The same pipelines and process as those currently used for CDCB Holstein and Jersey health evaluations were expanded to include Brown Swiss data. Phenotypes are pre-adjusted for unequal variance prior to evaluation. Traditional Predicted Transmitting Abilities (PTAs) are estimated using a univariate BLUP repeatability animal model accounting for year-season, age-parity, herd-year, and permanent environmental effects, as well as a regression on both inbreeding and heterosis. Resulting PTAs are presented as percentage points above or below the breed’s average resistance with more positive values being favorable.

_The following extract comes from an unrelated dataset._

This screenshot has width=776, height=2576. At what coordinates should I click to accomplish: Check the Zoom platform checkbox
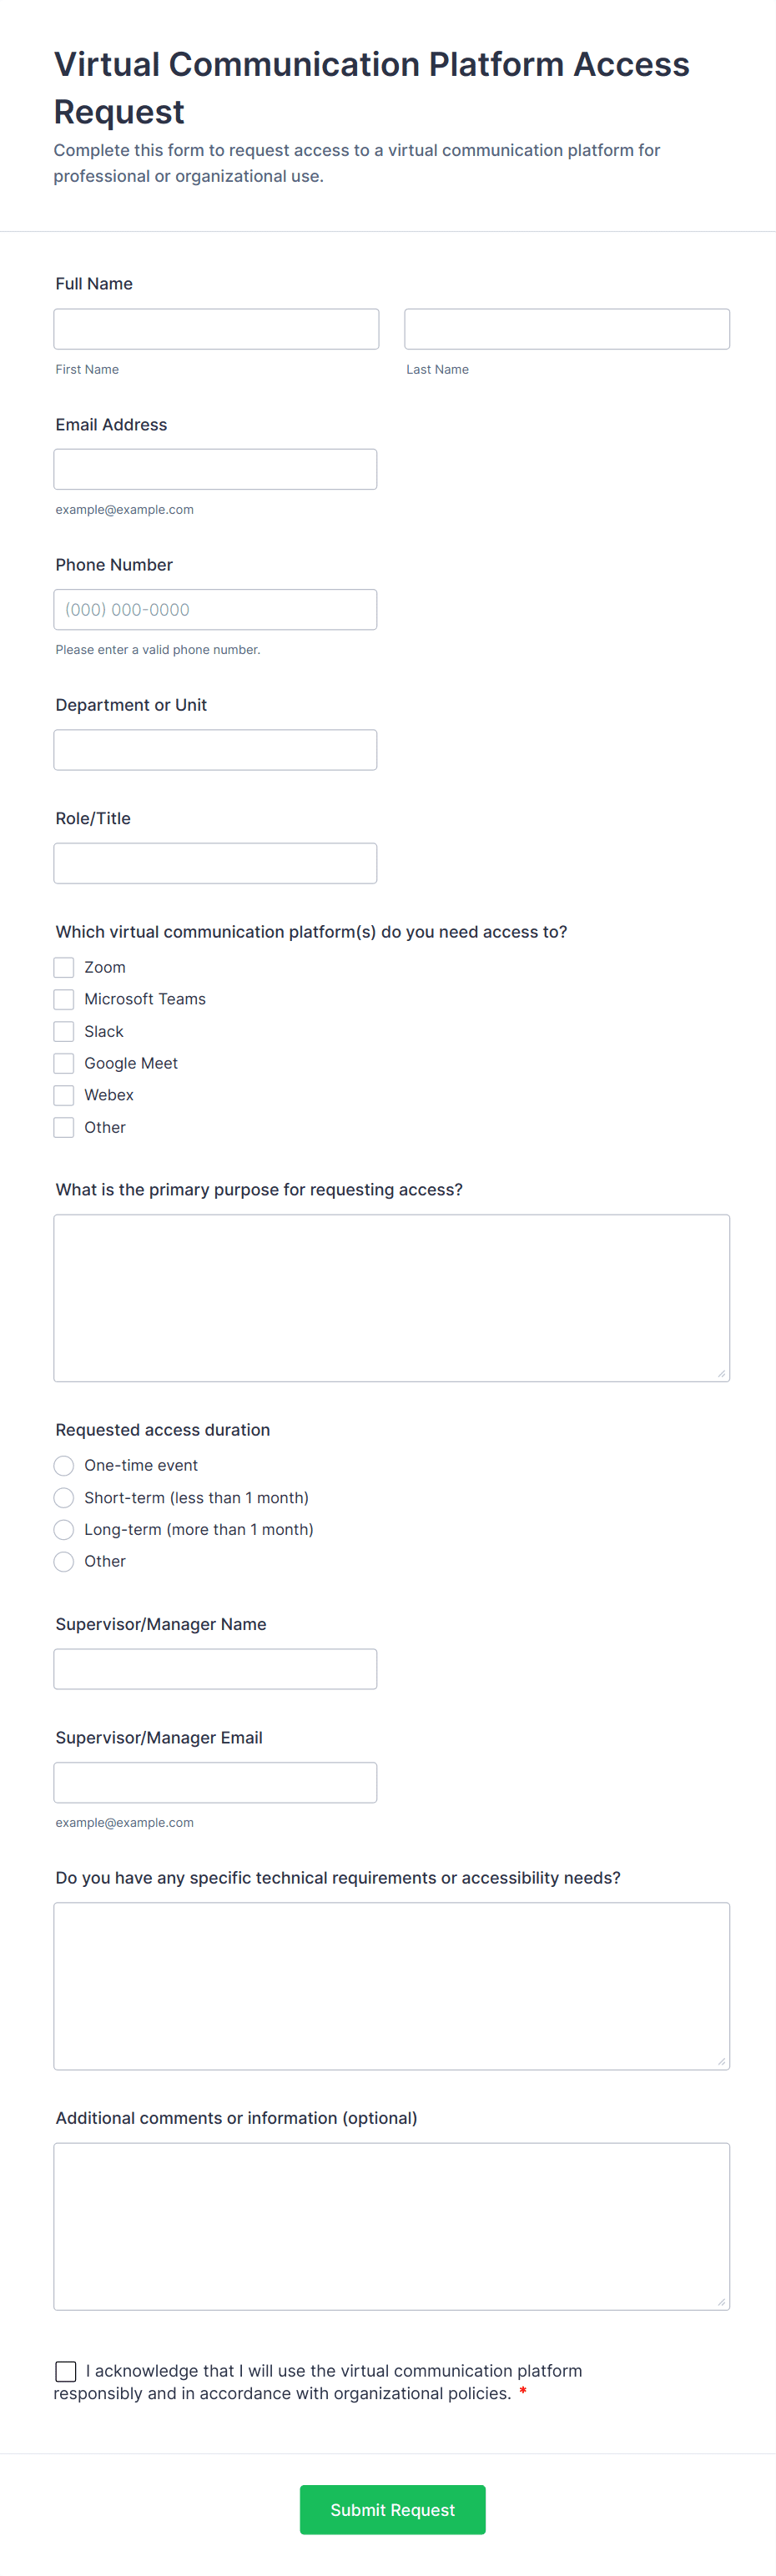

Specifics about the disease resistance PTAs for Brown Swiss:
R. Mota and E.L. Nicolazzi
Effective in August 2022 for Guernseys, the conformation trait Rear Leg Rear View (RLR), previously only receiving traditional PTAs, will receive genomic PTAs. RLR accounts for nearly one-third of Feet and Legs Composite (FLC), so variation in the FLC PTA and reliability are expected for Guernsey animals. FLC is also included in Net Merit (NM$); however, minimal impact on NM$ is expected. The relative weight of FLC on NM$ is 5%, and typically a variation of $1 to $2 (at most) would be observed within NM$ due to changes in this trait.

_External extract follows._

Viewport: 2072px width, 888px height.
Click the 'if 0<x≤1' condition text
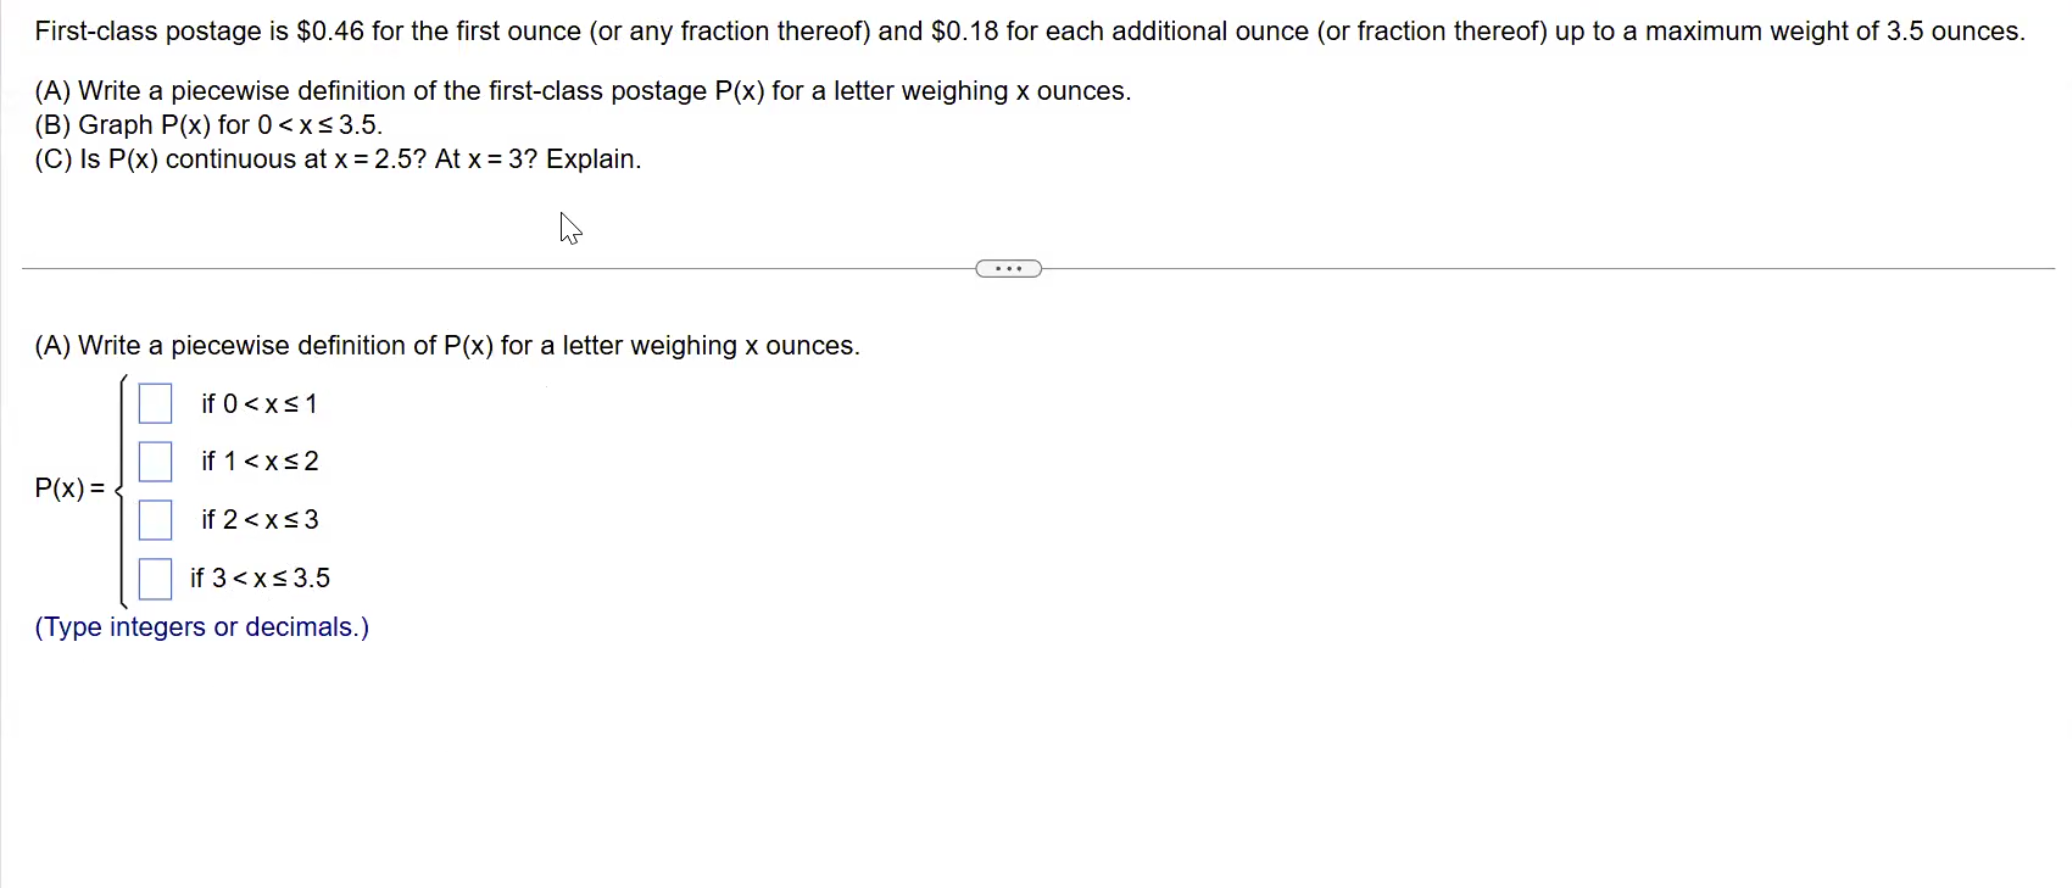pos(259,404)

E.L. Nicolazzi and P. VanRaden
Feet and Legs Composite (FLC) and Udder Composite (UDC) have been updated to match HAUSA’s formula in https://www.holsteinusa.com/genetic_evaluations/ss_linear.html. FLC weights were slightly different from previously used values, and the standard deviation was updated. As for UDC only the centering of the composite was corrected to be 0. The impact of these changes on NM$ will be minimal and in most cases lower than $1 to $2 maximum variation.
E.L. Nicolazzi and G. Fok
The procedure that calculates the female domestic percentile was modified to exclude IDs with manufacturer’s code 9XX (aka 900 series) from the group of “domestic” animals. This business rule change will impact the content and percentile values included in the format 105 distributed to the public (elite and top 5%) and the private 105 files distributed to breed associations and dairy record processing centers. It will also impact the female percentile tables published around release day.